──────── Data shown

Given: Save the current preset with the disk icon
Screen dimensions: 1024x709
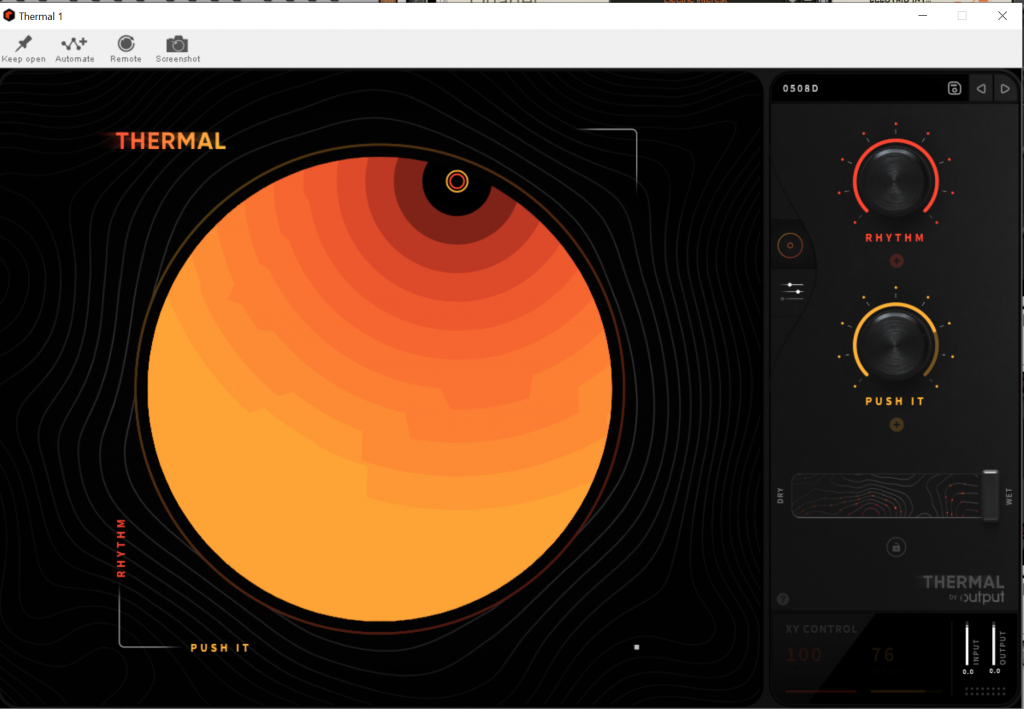Looking at the screenshot, I should (954, 89).
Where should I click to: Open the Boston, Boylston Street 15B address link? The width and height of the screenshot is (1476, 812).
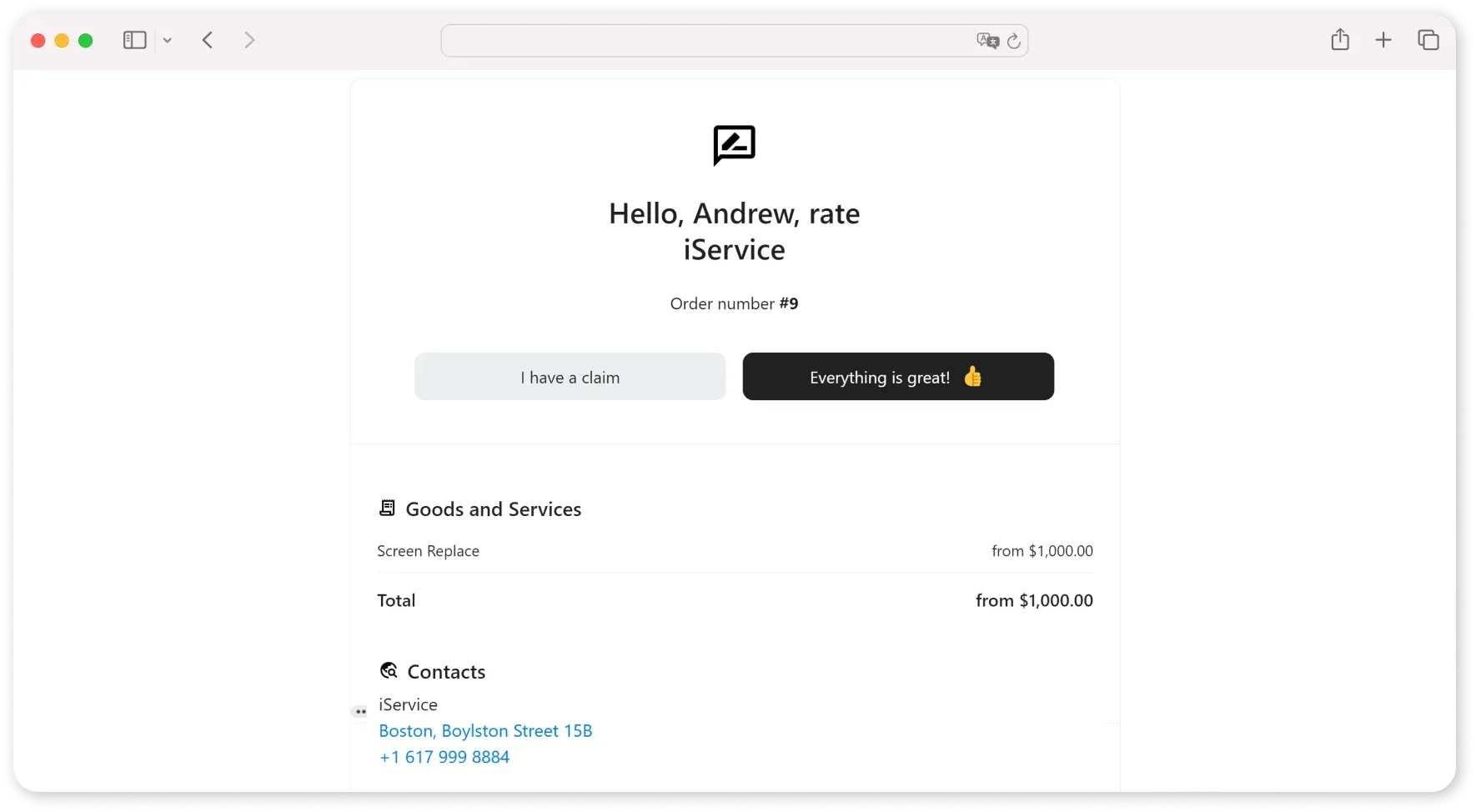485,731
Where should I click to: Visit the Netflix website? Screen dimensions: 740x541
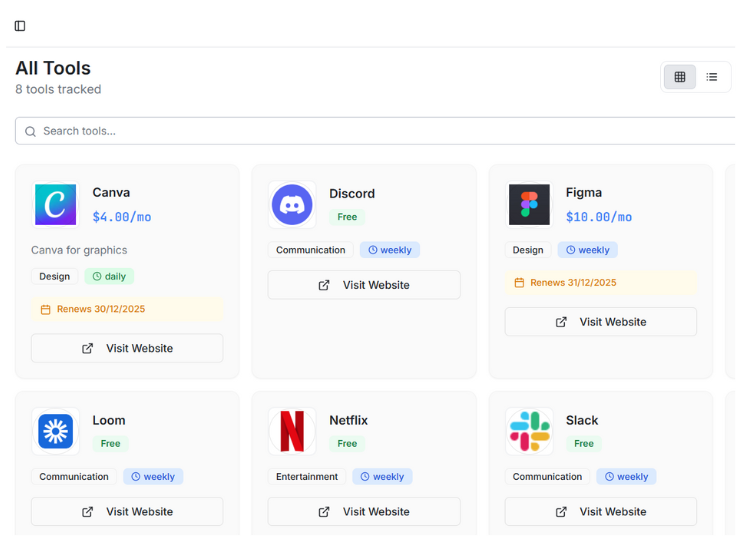(x=364, y=512)
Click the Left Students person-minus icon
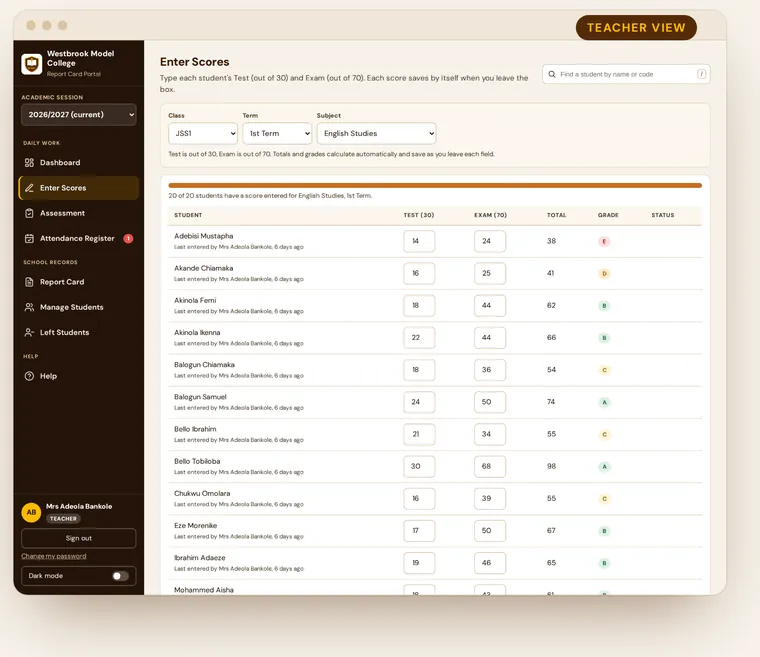This screenshot has height=657, width=760. (29, 332)
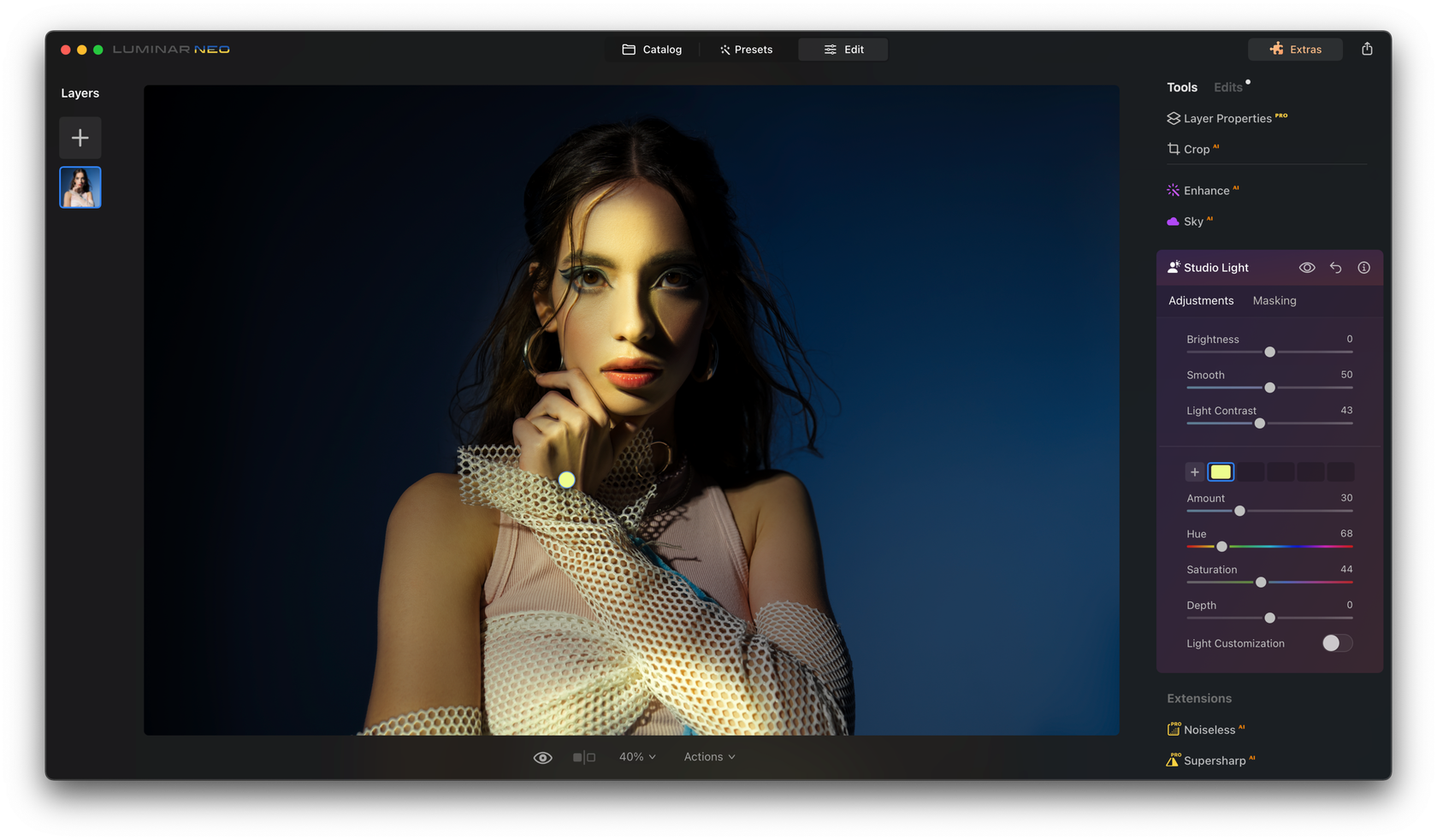Switch to the Masking tab
The image size is (1437, 840).
[x=1274, y=300]
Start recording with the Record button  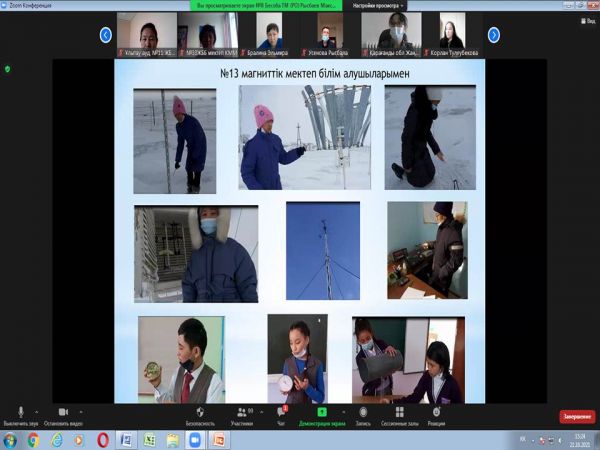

────────────────

What the task requires →
Arrange the lines of all the records above as a numbered list, skipping blank lines and leaving out the pictures.

Solution below →
1. Given: Save the current preset with the disk icon
2. Screen dimensions: 1024x709
3. Looking at the screenshot, I should (954, 89).
4. Where should I click to: Open the Boston, Boylston Street 15B address link? The width and height of the screenshot is (1476, 812).
5. 485,731
6. Where should I click to: Visit the Netflix website? Screen dimensions: 740x541
7. (x=364, y=512)
8. Click the Left Students person-minus icon
9. This screenshot has height=657, width=760. (29, 332)
10. Switch to the Masking tab
11. The image size is (1437, 840).
12. [x=1274, y=300]
13. Start recording with the Record button  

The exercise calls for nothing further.